Task requirements:
1: In the film-project post, reproduce word for word the passage starting at "On Monday he" and ending at "their legal team.".
2: Condense the paragraph of the film-project post that begins "On Monday he sent an email" into a short bulleted list that keeps its main facts.

Page extract:
++++++

You can no longer get your soup fix from souplover.
I returned from the ancestral home to attend mny housemate's party. It was OK, if messy; there's still some unidentified red sauce on the carpet, and I can't kneel down to clean it up. On Sunday I attended auditions for the feature I've been working on since June, and the Director/Producer was there. As one of the three writers on the the project, I had been trying to persuade him to come to a production meeting that night, and he had wound me up with some of his texted replies. Finally though, he was there, and ! reiterated the importance of this meeting. the rest of the auditions were hit-and-miss. I felt that his actions were extremely unprofessional (after a long period of doubting his professionalism), and by the time he left I had no confidence left in his ability to turn a damn good screenplay into a passable movie. So we had the meeting, and as writers, we told him we were leaving the project. Naturally, as we had written the screenplay, he told us he'd find a new script and a new crew, and left.
On Monday he sent an email to the production company, telling them that he'd uncovered a conspiracy and sacked the writers. He wanted negotiations to continue with the script he had copyrighted. Uh-oh. Luckily we had already been in contact with the production company for a while, as this guy had successfully annoyed them so much that one of us had been forced to step in and handle correspondence with them a month ago. They were encouraging, telling us that they felt we had done the right thing in leaving his company (which we weren't official members of anyway) and to leave things to their legal team.
Since then he has been accusing people of incompetence and collusion, claiming that the script was his, and announcing that he has taken his film to another production company. The original production company is now taking him to court for slander, copyright theft and breach of contract, and has taken us (the writers) on their books to form a unified plaintiff. It's all a great big mess, and the film could be indefinitely shelved due to this one guy's actions. However, I've heard promising murmurs about this company I'm now signed to, and they clearly have long term faith in us. Watch this space.

++++++

Dataset records:
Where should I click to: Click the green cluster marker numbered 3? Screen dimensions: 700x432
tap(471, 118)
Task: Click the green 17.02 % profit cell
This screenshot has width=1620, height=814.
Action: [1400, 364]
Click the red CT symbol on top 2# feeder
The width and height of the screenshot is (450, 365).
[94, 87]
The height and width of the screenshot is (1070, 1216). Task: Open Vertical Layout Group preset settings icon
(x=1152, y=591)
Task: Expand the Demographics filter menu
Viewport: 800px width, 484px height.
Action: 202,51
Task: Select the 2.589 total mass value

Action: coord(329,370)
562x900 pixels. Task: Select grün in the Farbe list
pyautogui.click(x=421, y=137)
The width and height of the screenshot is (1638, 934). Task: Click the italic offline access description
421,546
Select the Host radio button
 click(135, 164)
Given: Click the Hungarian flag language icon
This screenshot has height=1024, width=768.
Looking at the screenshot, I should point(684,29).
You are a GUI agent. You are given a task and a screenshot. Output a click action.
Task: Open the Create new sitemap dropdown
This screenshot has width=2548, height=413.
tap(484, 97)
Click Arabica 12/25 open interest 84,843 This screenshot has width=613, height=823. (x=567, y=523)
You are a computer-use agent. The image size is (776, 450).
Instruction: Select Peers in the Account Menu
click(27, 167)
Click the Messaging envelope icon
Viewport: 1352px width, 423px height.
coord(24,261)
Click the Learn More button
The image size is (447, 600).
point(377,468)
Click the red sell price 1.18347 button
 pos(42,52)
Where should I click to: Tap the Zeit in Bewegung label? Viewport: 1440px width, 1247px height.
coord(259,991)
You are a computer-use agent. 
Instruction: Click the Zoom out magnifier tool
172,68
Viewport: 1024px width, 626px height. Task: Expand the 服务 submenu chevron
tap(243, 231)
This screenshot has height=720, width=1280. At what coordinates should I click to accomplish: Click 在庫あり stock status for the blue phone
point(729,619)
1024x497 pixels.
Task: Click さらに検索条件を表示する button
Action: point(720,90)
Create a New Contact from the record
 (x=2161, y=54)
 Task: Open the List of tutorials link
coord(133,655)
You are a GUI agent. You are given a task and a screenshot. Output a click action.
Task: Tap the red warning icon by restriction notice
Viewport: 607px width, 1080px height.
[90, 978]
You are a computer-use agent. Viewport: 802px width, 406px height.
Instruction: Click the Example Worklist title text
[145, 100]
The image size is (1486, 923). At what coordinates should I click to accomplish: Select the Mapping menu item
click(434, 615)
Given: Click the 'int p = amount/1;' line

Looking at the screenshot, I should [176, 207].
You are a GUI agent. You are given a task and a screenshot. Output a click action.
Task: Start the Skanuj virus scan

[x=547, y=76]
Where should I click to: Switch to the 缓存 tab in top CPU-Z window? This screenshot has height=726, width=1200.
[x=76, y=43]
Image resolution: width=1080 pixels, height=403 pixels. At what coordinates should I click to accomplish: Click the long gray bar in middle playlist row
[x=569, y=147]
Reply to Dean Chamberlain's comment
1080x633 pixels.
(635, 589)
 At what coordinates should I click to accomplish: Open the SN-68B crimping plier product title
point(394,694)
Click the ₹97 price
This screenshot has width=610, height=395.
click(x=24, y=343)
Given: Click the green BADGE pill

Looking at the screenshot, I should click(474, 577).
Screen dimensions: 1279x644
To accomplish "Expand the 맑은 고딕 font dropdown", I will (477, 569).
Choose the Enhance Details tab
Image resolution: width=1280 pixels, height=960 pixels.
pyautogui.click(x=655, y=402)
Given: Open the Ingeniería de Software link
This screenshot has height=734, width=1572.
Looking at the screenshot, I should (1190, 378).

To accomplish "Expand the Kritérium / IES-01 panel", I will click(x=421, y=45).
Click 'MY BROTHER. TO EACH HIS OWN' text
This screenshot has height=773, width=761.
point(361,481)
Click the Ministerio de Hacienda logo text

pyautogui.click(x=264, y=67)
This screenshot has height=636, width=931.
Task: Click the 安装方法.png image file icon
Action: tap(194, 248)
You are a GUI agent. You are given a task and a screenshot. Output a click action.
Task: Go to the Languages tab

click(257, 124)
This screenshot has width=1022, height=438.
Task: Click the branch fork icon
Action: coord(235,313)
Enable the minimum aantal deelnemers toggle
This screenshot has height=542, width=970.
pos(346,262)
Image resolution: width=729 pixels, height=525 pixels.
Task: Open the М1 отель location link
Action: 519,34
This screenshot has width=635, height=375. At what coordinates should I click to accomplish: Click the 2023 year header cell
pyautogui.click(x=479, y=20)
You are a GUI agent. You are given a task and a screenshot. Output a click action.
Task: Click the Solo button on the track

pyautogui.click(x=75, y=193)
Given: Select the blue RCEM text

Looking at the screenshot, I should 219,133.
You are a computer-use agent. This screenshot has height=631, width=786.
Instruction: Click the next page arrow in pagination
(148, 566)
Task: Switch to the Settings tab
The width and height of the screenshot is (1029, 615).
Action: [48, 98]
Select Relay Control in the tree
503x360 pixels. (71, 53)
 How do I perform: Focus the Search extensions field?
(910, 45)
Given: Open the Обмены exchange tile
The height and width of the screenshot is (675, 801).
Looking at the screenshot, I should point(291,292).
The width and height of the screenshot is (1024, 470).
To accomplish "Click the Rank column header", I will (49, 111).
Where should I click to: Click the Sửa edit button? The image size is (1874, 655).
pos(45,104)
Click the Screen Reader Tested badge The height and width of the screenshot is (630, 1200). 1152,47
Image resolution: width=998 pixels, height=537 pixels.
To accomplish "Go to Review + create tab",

++++++

Expected responses:
1:
On Monday he sent an email to the production company, telling them that he'd uncovered a conspiracy and sacked the writers. He wanted negotiations to continue with the script he had copyrighted. Uh-oh. Luckily we had already been in contact with the production company for a while, as this guy had successfully annoyed them so much that one of us had been forced to step in and handle correspondence with them a month ago. They were encouraging, telling us that they felt we had done the right thing in leaving his company (which we weren't official members of anyway) and to leave things to their legal team.

2:
- On Monday the Director/Producer emailed the production company, saying he had uncovered a conspiracy and sacked the writers.
- He wanted negotiations to continue with the script he had copyrighted.
- The writers were already in contact with the production company. He had annoyed it so much that one of them had stepped in to handle correspondence a month earlier.
- The company was encouraging. It felt the writers had done the right thing in leaving his company, which they weren't official members of, and told them to leave things to its legal team.